Salt-inducible kinase-1 (SIK1) is phosphorylated at Ser577 by protein kinase A in adrenocorticotropic hormone-stimulated Y1 cells, and the phospho-SIK1 translocates from the nucleus to the cytoplasm. The phospho-SIK1 is dephosphorylated in the cytoplasm and re-enters the nucleus several hours later. By using green-fluorescent protein-tagged SIK1 fragments, we found that a peptide region (586-612) was responsible for the nuclear localization of SIK1. The region was named the 'RK-rich region' because of its Arg- and Lys-rich nature. SIK1s mutated in the RK-rich region were localized mainly in the cytoplasm. Because SIK1 represses cAMP-response element (CRE)-mediated transcription of steroidogenic genes, the mutants were examined for their effect on transcription. To our surprise, the cytoplasmic mutants strongly repressed the CRE-binding protein (CREB) activity, the extent of repression being similar to that of SIK1(S577A), a mutant localized exclusively in the nucleus. Several chimeras were constructed from SIK1 and from its isoform SIK2, which was localized mainly in the cytoplasm, and they were examined for intracellular localization as well as CREB-repression activity. A SIK1-derived chimera, where the RK-rich region had been replaced with the corresponding region of SIK2, was found in the cytoplasm, its CREB-modulating activity being similar to that of wild-type SIK1. On the other hand, a SIK2-derived chimera with the RK-rich region of SIK1 was localized in both the nucleus and the cytoplasm, and had a CREB-repressing activity similar to that of the wild-type SIK2. Green fluorescent protein-fused transducer of regulated CREB activity 2 (TORC2), a CREB-specific co-activator, was localized in the cytoplasm and nucleus of Y1 cells, and, after treatment with adrenocorticotropic hormone, cytoplasmic TORC2 entered the nucleus, activating CREB. The SIK1 mutants, having a strong CRE-repressing activity, completely inhibited the adrenocorticotropic hormone-induced nuclear entry of green fluorescent protein-fused TORC2. This suggests that SIK1 may regulate the intracellular movement of TORC2, and as a result modulates the CREB-dependent transcription activity. Together, these results indicate that the RK-rich region of SIK1 is important for determining the nuclear localization and attenuating CREB-repressing activity, but the degree of the nuclear localization of SIK1 itself does not necessarily reflect the degree of SIK1-mediated CREB repression.

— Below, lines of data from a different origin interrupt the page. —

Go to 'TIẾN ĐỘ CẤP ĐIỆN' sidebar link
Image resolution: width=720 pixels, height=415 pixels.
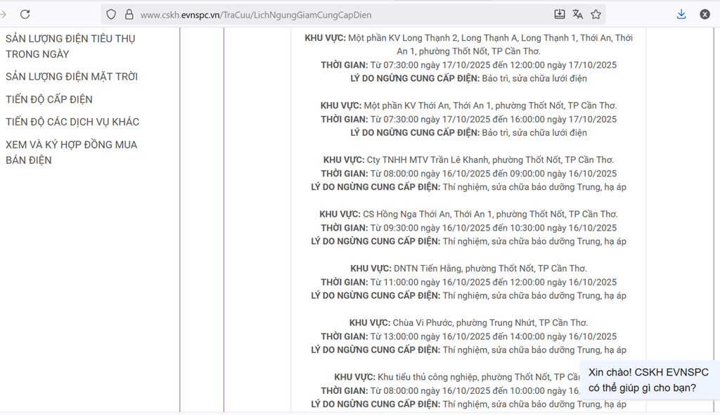49,99
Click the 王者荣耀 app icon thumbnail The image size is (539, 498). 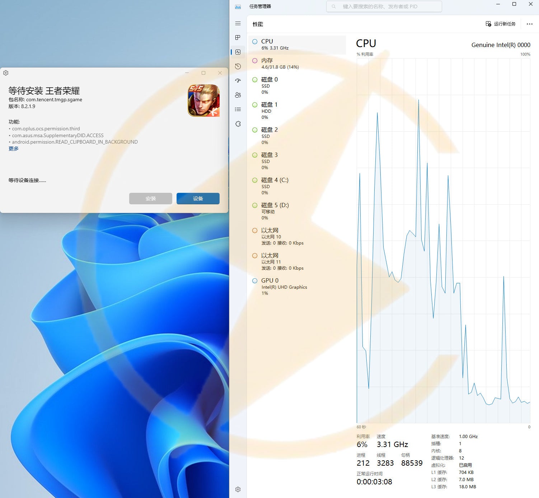[x=203, y=101]
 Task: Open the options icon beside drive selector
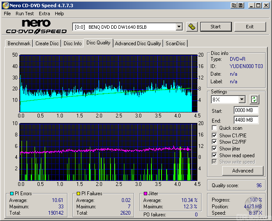point(192,27)
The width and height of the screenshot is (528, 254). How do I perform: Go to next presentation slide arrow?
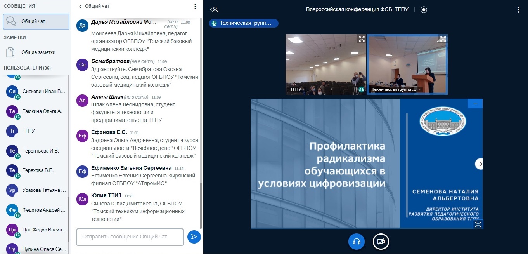[480, 164]
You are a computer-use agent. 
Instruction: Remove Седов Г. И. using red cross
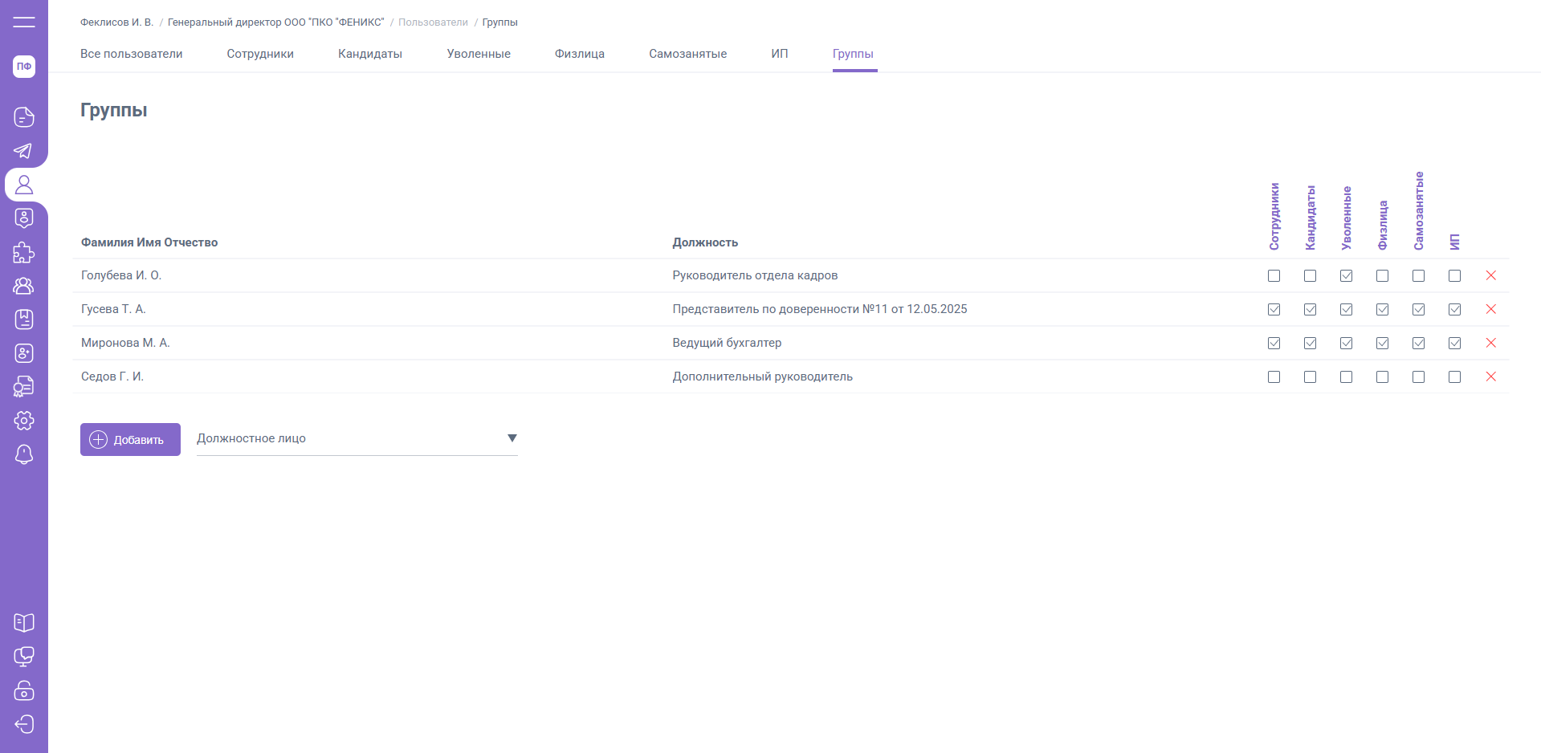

在促肾上腺皮质激素刺激的Y1细胞中,盐诱导激酶1(SIK1)在丝氨酸577位点被蛋白激酶A磷酸化,磷酸化的SIK1从细胞核转运至细胞质。磷酸化的SIK1在细胞质中去磷酸化,并在数小时后重新进入细胞核。通过使用绿色荧光蛋白标记的SIK1片段,我们发现一个肽段区域(586 - 612)负责SIK1的核定位。由于该区域富含精氨酸和赖氨酸,故被命名为“富含RK区域”。在富含RK区域发生突变的SIK1主要定位于细胞质中。因为SIK1抑制环磷酸腺苷反应元件(CRE)介导的类固醇生成基因转录,所以对这些突变体的转录作用进行了检测。令我们惊讶的是,细胞质突变体强烈抑制CRE结合蛋白(CREB)的活性,其抑制程度与仅定位于细胞核中的突变体SIK1(S577A)相似。由SIK1及其主要定位于细胞质中的同工型SIK2构建了几个嵌合体,并对它们的细胞内定位以及CREB抑制活性进行了检测。一个源自SIK1的嵌合体,其富含RK区域被SIK2的相应区域取代,该嵌合体定位于细胞质中,其对CREB的调节活性与野生型SIK1相似。另一方面,一个带有SIK1富含RK区域的源自SIK2的嵌合体定位于细胞核和细胞质中,并且具有与野生型SIK2相似的CREB抑制活性。绿色荧光蛋白融合的调节CREB活性转导子2(TORC2),一种CREB特异性共激活因子,定位于Y1细胞的细胞质和细胞核中,在用促肾上腺皮质激素处理后,细胞质中的TORC2进入细胞核,激活CREB。具有强大CRE抑制活性的SIK1突变体完全抑制了促肾上腺皮质激素诱导的绿色荧光蛋白融合的TORC2进入细胞核。这表明SIK1可能调节TORC2的细胞内转运,从而调节CREB依赖的转录活性。总之,这些结果表明,SIK1的富含RK区域对于确定核定位和减弱CREB抑制活性很重要,但SIK1本身的核定位程度不一定反映SIK1介导的CREB抑制程度。